## BEGIN PAGE

The FCC has claimed that special access is a momentous and complex matter and that its two massive data requests are important steps to careful reform. The filing window for the second data request, on pricing in special access, closed earlier this month. An FCC spokesman on Tuesday declined comment.

Sam Feder, a telecom lawyer at Jenner & Block and a former FCC general counsel, said Monday’s order doesn’t necessarily predict a CLEC victory. “It tells me that the court doesn’t feel comfortable dismissing this out of hand -- they're taking this seriously. But at the same time they don’t think it’s so urgent that they had to set it for argument right away,” Feder said. Mandamus cases are hard to win because of court deference to expert agencies, but cases involving “unreasonable delay” -- such as this one -- are even tougher because “the court respects that an agency has the right to order its affairs,” Feder said. “It’s an extraordinary remedy,” he said of a writ of mandamus.

This case is slightly different, though, one telecom attorney whose clients may file to intervene in the case told us Tuesday. The FCC may be facing “a rough oral argument” here because the appellate court heard similar arguments nearly a decade ago, the lawyer said.

## END PAGE

--- REQUIRED TASKS ---
1 > Answer these questions using the special access article.
(a) How did the FCC spokesman respond on Tuesday?
(b) What position did Sam Feder formerly hold?
(c) According to the unnamed telecom attorney, why might the FCC face a rough oral argument?
2 > Carry the special access article forward from its last sentence.

## BEGIN STORED DATA

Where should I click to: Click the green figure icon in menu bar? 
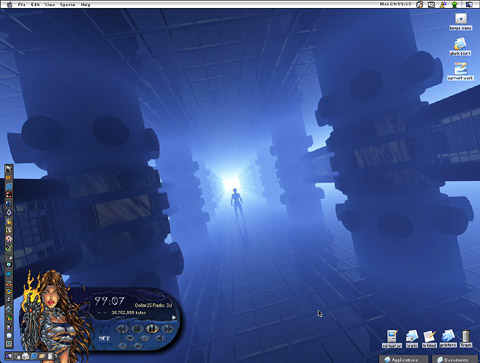pos(455,4)
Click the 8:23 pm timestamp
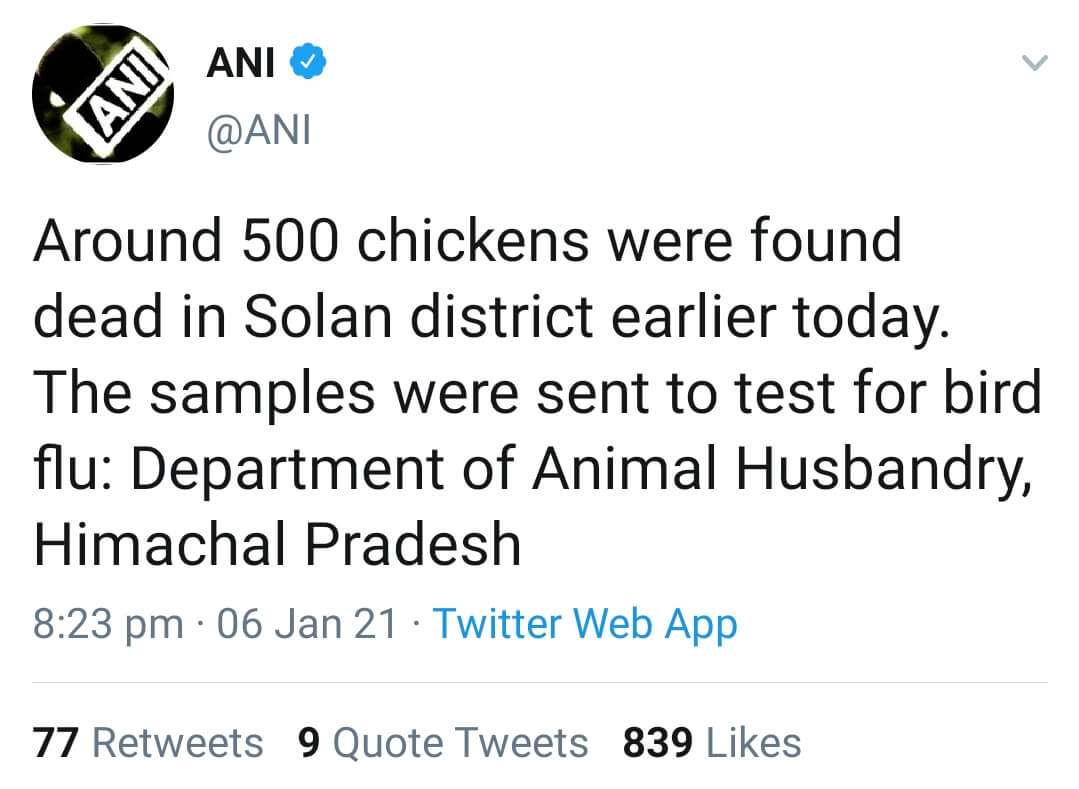 108,624
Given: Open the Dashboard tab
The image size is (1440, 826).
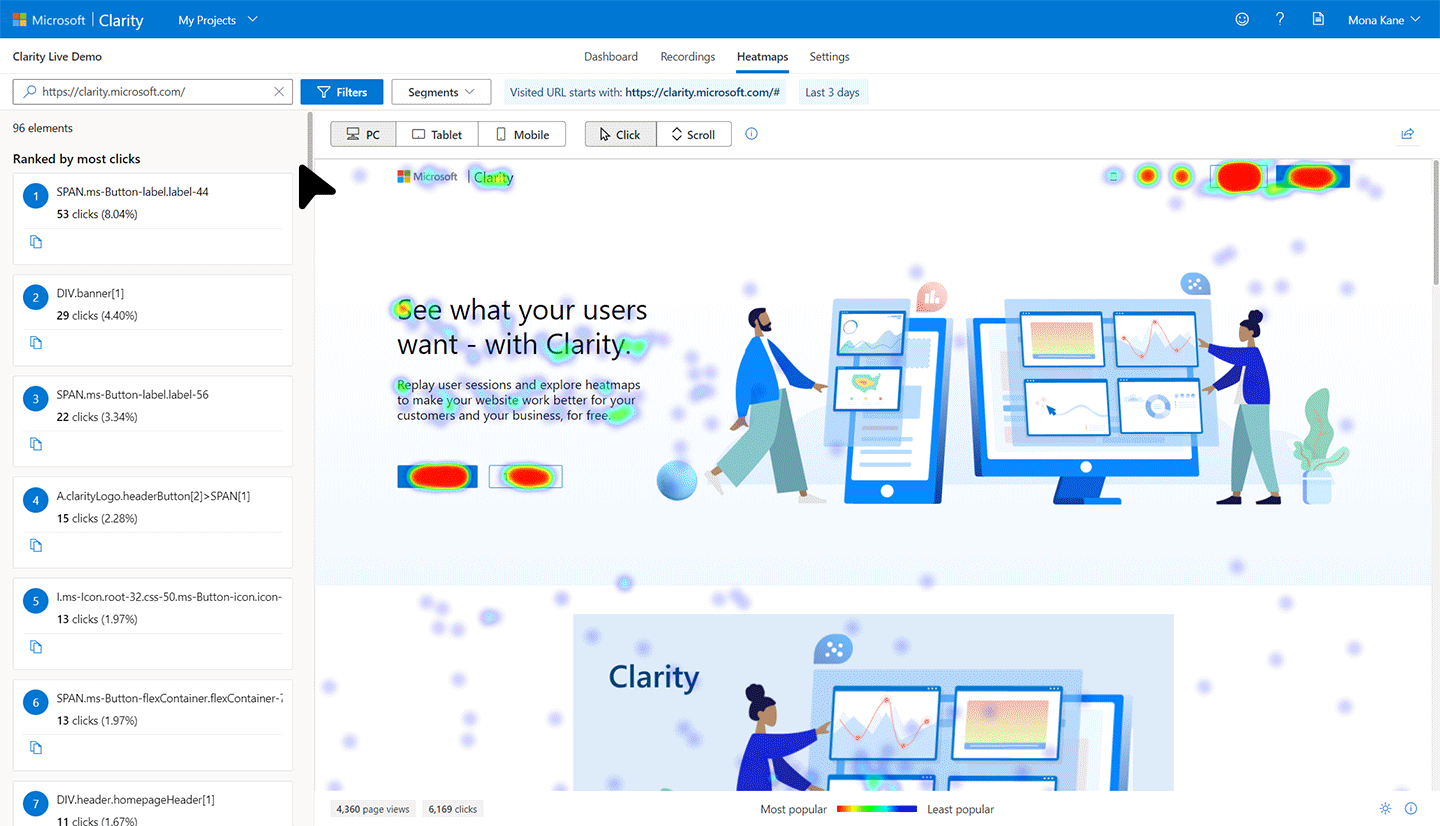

## END STORED DATA

--- OUTPUTS IN ORDER ---
1 >
(a) The spokesman declined comment.
(b) He was formerly FCC general counsel.
(c) The appellate court heard similar arguments nearly a decade ago.

2 >
In 2003, then-CLEC AT&T filed its own mandamus petition on special access, claiming the FCC “had been duped” by incumbents. That litigation led the commission to open a new special access proceeding in 2005. That docket, 05-25, is still open and now is the centerpiece of the petitioners’ 2011 arguments. “You're always arguing uphill in a mandamus case,” the telecom lawyer told us, “but when you're arguing after an NPRM that was issued after earlier mandamus, it’s a little different."

Public Knowledge’s Feld said he agreed the FCC will have some explaining to do. “The court will take a dim view of the agency playing this kind of game,” he said. “That the last time the agency gave every appearance that it was pursuing the matter vigorously, only to let it languish again as soon as the court declined to issue the mandamus, is exactly the sort of thing that will persuade the court that nothing short of a mandamus order can force the agency to resolve the matter.”